Les gens reconnaissent rapidement pour qui travaille le manager, et il doit donc agir de manière éthique et professionnelle. En conclusion, tous les artistes ne nécessitent pas forcément un manager. Certains peuvent être freinés dans leur épanouissement par des gestionnaires obsédés par l’argent, tandis que d’autres peuvent se produire gratuitement pour gagner en notoriété et en estime. Les managers sont particulièrement nécessaires pour les artistes confirmés, tels que Petit Pays ou des groupes comme X-Maleya. Il est courant de devoir passer par le manager avant de rencontrer l’artiste, mais cela peut parfois poser problème. Il m’est arrivé de devoir insister pendant des jours pour obtenir un rendez-vous avec des managers qui étaient en réalité de proches amis de l’artiste, mais qui avaient du mal à joindre les deux bouts.
Certains d’entre eux semblaient même avoir oublié leur rôle de manager et étaient plutôt gênés par mes appels, ne comprenant pas l’objectif de ma demande. Il m’a fallu de multiples tentatives pour qu’ils finissent par décrocher le téléphone et expliquer qu’ils n’avaient pas répondu parce qu’ils ne reconnaissaient pas mon numéro. La collaboration entre l’artiste et son manager est une relation complexe qui exige de la compréhension mutuelle et une communication efficace pour réussir dans l’industrie musicale. Ce qui est particulièrement surprenant, c’est le cas d’un manager qui avait complètement oublié le nom de son propre artiste. Il a fallu que je lui rappelle qui, il était pour qu’il sursaute et s’exclame : « Ah oui… oui, c’est moi son manager… Où est-elle ? » Une question étonnante pour un manager qui devrait normalement savoir où se trouve son artiste. Cependant, ce cas est relativement mineur par rapport aux disputes fréquentes entre les managers, qui sont malheureusement courantes.
J’ai été témoin de discussions houleuses entre managers et chanteurs, avec des échanges d’insultes du genre : « Tu ne chantes même pas bien, petite pute » suivi de répliques cinglantes du type : « Misérable, je t’ai nourri, pauvre type, va te faire foutre. » La semaine suivante, l’artiste composait une nouvelle chanson pour dénigrer son ancien manager, déclenchant ainsi une guerre ouverte. Ces querelles sont malheureusement fréquentes, nuisent souvent à la réputation des artistes et de leurs équipes.

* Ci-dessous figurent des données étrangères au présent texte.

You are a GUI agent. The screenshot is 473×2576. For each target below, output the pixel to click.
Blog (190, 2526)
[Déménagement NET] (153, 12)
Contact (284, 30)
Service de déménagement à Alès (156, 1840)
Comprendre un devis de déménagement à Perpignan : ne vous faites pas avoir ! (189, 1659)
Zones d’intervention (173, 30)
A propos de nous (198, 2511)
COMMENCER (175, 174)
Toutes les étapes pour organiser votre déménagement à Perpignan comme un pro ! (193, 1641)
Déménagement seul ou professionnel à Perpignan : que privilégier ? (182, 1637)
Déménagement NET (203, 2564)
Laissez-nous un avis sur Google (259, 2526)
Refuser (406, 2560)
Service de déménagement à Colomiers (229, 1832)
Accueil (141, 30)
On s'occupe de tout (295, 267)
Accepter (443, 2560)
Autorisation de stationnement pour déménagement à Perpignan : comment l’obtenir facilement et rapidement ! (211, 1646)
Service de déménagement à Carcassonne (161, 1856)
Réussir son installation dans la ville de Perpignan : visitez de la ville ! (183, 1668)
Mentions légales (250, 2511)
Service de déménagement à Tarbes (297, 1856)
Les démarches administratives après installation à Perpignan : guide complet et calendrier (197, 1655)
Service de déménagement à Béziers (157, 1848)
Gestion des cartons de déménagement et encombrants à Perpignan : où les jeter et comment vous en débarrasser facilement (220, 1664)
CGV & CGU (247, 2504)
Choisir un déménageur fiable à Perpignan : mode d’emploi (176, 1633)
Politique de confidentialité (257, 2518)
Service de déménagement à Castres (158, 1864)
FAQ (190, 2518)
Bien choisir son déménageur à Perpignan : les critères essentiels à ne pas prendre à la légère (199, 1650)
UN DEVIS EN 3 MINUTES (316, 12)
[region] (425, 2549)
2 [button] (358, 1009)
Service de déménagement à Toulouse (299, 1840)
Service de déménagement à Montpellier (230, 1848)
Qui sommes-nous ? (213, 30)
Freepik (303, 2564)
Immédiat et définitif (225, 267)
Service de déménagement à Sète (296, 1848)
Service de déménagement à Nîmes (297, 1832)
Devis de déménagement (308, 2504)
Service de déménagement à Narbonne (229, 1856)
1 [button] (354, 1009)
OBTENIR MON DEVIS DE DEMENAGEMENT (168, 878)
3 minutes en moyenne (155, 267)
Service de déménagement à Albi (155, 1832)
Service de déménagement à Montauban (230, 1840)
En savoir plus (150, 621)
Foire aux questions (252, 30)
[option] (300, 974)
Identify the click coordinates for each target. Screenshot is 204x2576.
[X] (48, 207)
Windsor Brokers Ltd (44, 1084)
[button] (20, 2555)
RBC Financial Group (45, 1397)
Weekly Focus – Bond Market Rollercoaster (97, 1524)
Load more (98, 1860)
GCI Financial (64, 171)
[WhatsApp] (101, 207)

Lors d’une émission intitulée « Expert de la Diaspora, » l’artiste John Boegrson, que j’admire grandement dans le monde du show-business, a été interrogé sur ce qui distinguait les artistes camerounais de leurs homologues nigérians, ivoiriens et congolais. Sa réponse ce soir-là mérite d’être notée dans les annales.
Il a déclaré : « C’est une excellente question qui n’a jamais été abordée par les artistes camerounais depuis l’indépendance. L’Afrique de l’Ouest a fait un choix culturel. Elle a choisi de valoriser sa culture. C’est pourquoi, en Occident, les artistes ouest-africains se distinguent de nous. Au Cameroun, nous n’avons pas accordé la même importance à la culture, nous avons choisi une autre voie. En Côte d’Ivoire, les artistes sont respectés, presque vénérés et érigés en icônes. Prenons l’exemple d’Alpha Blondy. Il est célèbre et respecté par tous les Ivoiriens, il vit à Abidjan, a sa propre propriété, et n’a rien à envier à un artiste américain. Cela a contribué à sa renommée et à son statut de star. Au Sénégal, Youssou Ndour est une véritable institution, et le pays adore les célébrités. Akon, même s’il a réussi aux États-Unis, est également une personnalité importante au Sénégal, où il a investi dans un projet urbain d’envergure. Le Congo, à travers Mobutu, a choisi de promouvoir la culture et a ainsi développé un pays doté d’une richesse culturelle impressionnante.
Aujourd’hui, le Congo est un pays qui célèbre ses célébrités, de Koffi Olomidé à Fally Ipupa. » Le Nigeria se distingue également par son engagement envers l’art et les moyens considérables qu’il met en place pour soutenir les artistes. Les artistes nigérians ont atteint un niveau de développement culturel et artistique auquel il faudrait encore des années au Cameroun pour y parvenir. Cependant, au Cameroun, certains artistes, tels que Petit Pays, se battent depuis longtemps pour promouvoir la « peopolisation » et l’importance de la culture. Le pays est encore en retard, mais cela ne signifie pas qu’il est condamné à l’échec. Le Cameroun possède d’incroyables musiciens et guitaristes, mais pour confirmer leur statut, il est essentiel de les promouvoir, de les entourer de professionnels du marketing, de la communication et de valoriser leur image.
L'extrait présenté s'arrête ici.